The film marks the fourth collaboration between A. Venkatesh and Sarathkumar. Sarathkumar has written the story while crime writer Rajesh Kumar has written the screenplay and dialogue.

==Soundtrack==

Soundtrack of the film was composed by James Vasanthan. Audio Launch event was held at Chennai on 14 Dec 2014. Namitha, Dhanush, Vikram Prabhu, Vimal, KS Ravikumar, Radha Ravi, Vijayakumar, A Venkatesh, Abirami Ramanathan, AL Alagappan, G. Siva, Madhan Karky, Sripriya, Lissy Priyadharshan, Santhana Bharathi, Mayilsamy, James Vasanthan, AL Vijay, Nirav Shah, Kalaipuli S Thanu, Mohan Raman, Lakshmi Ramakrishnan, RK Selvamani, Bharath, V Sekar, K Rajan, RB Choudary, Ramki, Nirosha, Bobby Simha, Manobala, Listin Stephen, Suseenthiran, Mohan, Naren participated in the event.

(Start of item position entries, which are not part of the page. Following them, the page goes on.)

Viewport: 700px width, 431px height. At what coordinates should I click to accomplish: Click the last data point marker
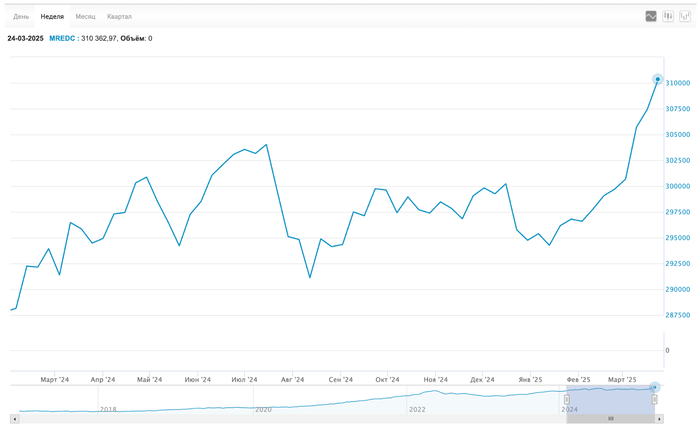[x=657, y=79]
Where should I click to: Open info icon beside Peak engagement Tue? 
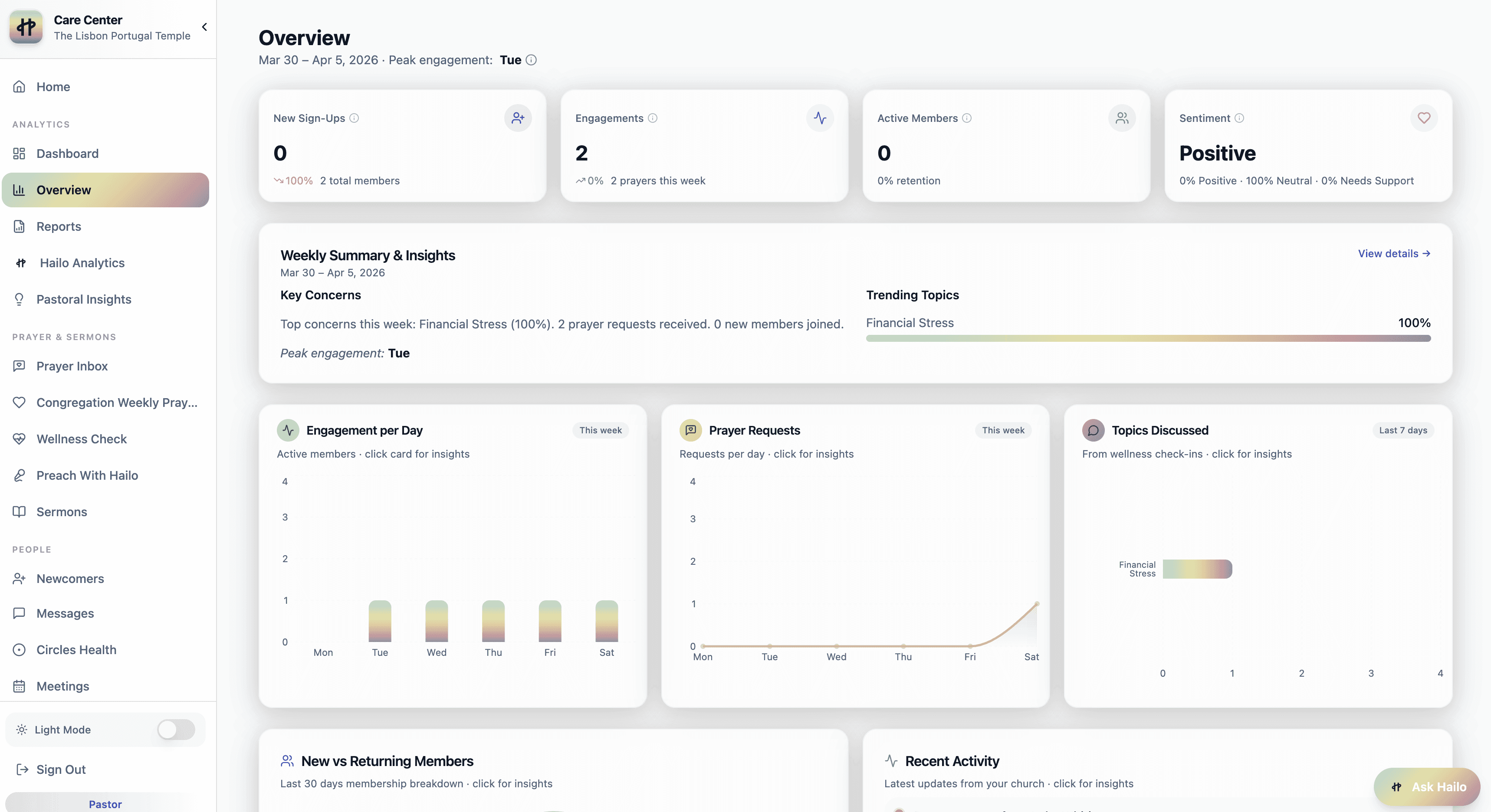(531, 60)
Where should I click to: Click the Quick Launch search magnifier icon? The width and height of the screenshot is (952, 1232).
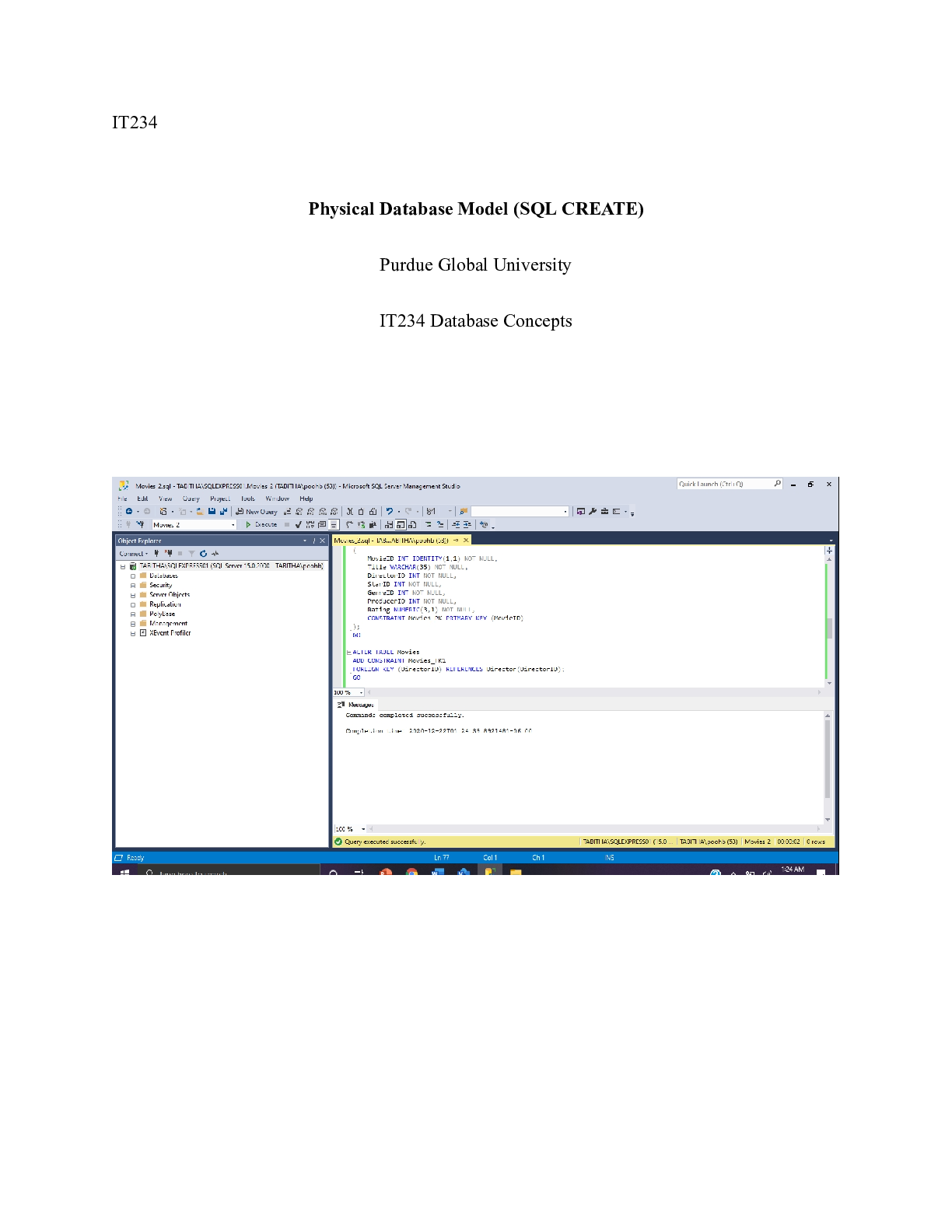pyautogui.click(x=777, y=484)
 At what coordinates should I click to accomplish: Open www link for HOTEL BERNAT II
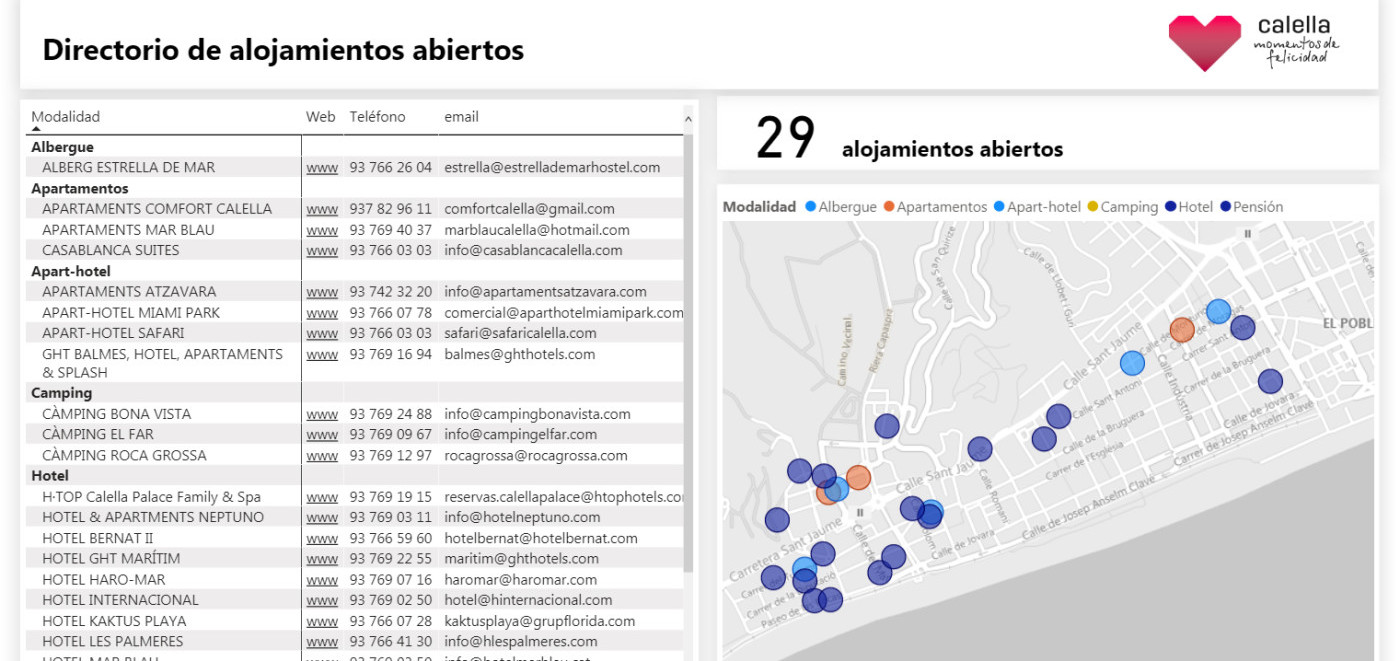[321, 538]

- "Paarthu Konde" - Sathyaprakash, Saindhavi
- "Dummangoli" - Gana Ulaganathan, A. V. Pooja
- "Sandamarutham" - James Vasanthan, Jithin Raj
- "Unnai Mattum" - Sarathkumar, Cassandra Premji

==Release==
The satellite rights of the film were sold to Sun TV.

== Reception ==
M Suganth of Times of india gave two point five out of five and wrote that " Sandamarutham would have worked better as a lean and mean action thriller but the director, A Venkatesh, also doesn’t want to lose out on the “family audience”".

The Hindu critic wrote that "Suffers from illusions of being grand".